Square is now Block. Got it? Block.
Just as Meta retained the Facebook name for its flagship product, Block will continue using Square for its “seller” business, which includes payment systems and banking products for merchants. The new name, which takes effect today—the 12th anniversary of Square’s launch—reflects the broader scope of the company’s business, which now includes the personal payment service Cash App, the music service Tidal, and a nascent crypto-based open developer platform it calls TBD54566975.
In its statement announcing the switch, Block marvels about the connotations contained in its new moniker: “Building blocks, neighborhood blocks and their local businesses, communities coming together at block parties full of music, a blockchain, a section of code, and obstacles to overcome.” Buried in the middle of that list is the one that most likely has driven the change: blockchain.
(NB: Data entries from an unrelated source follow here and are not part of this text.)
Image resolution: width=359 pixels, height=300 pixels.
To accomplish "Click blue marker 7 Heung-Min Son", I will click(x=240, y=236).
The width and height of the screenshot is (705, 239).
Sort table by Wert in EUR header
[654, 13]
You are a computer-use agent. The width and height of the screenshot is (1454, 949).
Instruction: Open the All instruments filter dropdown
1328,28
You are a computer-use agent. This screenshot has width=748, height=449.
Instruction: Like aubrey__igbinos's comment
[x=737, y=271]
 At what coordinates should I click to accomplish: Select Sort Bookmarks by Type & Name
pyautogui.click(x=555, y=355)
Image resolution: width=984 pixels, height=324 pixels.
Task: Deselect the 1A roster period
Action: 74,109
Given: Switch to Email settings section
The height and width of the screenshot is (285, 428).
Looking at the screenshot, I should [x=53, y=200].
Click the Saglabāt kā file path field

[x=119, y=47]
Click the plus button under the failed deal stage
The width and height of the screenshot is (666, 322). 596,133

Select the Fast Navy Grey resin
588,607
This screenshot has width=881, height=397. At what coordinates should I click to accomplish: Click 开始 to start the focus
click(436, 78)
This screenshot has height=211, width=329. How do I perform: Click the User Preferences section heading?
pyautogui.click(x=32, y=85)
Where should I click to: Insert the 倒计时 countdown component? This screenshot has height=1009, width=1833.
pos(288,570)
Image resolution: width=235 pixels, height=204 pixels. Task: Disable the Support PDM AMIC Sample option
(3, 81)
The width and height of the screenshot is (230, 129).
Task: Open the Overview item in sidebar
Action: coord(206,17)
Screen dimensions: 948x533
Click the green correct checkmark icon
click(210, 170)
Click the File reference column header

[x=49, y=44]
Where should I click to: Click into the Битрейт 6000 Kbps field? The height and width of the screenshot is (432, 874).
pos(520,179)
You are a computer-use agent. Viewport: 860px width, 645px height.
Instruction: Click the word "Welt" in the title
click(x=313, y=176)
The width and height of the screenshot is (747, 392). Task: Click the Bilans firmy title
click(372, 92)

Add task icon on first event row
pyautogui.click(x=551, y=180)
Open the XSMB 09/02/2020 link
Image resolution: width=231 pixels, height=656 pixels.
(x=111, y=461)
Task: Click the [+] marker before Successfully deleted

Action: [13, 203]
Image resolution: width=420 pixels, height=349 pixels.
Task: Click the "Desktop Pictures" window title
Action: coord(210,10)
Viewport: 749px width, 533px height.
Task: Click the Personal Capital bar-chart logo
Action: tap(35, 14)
Square, and particularly Dorsey, has embraced the crypto revolution, almost to the point of having a sticker on its products saying “Bitcoin Inside.” (By the way, the company’s Square Crypto division will now be called Spiral, though the company did not provide a similar word-association list for that.)
Here’s another linguistic feature: Just as with Alphabet, which made a similar move when it changed its name from Google and called its various businesses “bets,” Block will refer to its divisions as “building blocks.”
Block says that everything else at the company will be the same, with employees engaged in everything they did previously, except with new email addresses. The new corporate website will have the address of block.xyz; the seemingly preferable block.com appears to belong to a stealth cryptocurrency firm. Currently, the company’s NYSE ticker symbol SQ will remain unchanged.